Standardised tests including PLS-4, PPVT-4 and DEAP were directly administered to children. Parent reports on language (CDI) and everyday functioning (PEACH) were collected. Regression analyses were conducted to examine the influence of a range of demographic variables on outcomes.
Participants were 339 children enrolled in the Longitudinal Outcomes of Children with Hearing Impairment (LOCHI) study.

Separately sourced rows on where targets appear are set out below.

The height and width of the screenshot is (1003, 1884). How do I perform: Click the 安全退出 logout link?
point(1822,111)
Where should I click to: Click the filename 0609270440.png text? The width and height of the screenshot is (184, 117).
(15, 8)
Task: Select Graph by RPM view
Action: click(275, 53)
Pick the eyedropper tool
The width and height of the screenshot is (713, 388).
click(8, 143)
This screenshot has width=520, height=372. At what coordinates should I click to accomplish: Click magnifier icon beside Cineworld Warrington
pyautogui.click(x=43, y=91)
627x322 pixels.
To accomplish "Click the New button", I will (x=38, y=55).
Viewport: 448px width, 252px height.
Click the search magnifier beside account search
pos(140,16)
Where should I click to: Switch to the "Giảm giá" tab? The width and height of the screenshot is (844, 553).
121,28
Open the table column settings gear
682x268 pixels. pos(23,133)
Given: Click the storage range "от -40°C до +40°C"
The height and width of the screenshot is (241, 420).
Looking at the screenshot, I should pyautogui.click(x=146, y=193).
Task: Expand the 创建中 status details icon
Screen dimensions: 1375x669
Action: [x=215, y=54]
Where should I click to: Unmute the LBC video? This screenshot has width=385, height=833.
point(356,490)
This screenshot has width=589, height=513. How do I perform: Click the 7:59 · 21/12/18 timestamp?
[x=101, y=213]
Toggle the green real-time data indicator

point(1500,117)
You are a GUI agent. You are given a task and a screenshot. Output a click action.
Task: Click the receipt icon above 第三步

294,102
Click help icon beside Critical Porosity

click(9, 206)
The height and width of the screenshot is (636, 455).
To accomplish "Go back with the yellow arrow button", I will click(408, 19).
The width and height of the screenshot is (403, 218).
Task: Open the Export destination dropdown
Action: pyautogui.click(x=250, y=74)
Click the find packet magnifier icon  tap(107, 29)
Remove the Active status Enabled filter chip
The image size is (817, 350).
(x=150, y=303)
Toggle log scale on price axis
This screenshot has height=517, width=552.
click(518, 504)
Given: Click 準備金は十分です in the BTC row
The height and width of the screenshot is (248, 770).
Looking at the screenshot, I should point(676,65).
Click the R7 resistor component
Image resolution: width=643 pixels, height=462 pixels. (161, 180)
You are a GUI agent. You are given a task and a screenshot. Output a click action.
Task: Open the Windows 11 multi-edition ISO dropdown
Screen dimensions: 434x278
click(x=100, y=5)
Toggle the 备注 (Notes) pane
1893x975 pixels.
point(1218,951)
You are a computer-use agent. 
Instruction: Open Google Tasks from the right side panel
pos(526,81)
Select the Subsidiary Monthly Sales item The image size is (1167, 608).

Children's average receptive and expressive language scores were approximately 1 SD below the mean of typically developing children, and scores on speech production and everyday functioning were more than 1 SD below. Regression models accounted for 70-23% of variance in scores across different tests. Earlier CI switch-on and higher non-verbal ability were associated with better outcomes in most domains. Earlier HA fitting and use of oral communication were associated with better outcomes on directly administered language assessments. Severity of hearing loss and maternal education influenced outcomes of children with HAs. The presence of additional disabilities affected outcomes of children with CIs.
The findings provide strong evidence for the benefits of early HA fitting and early CI for improving children's outcomes.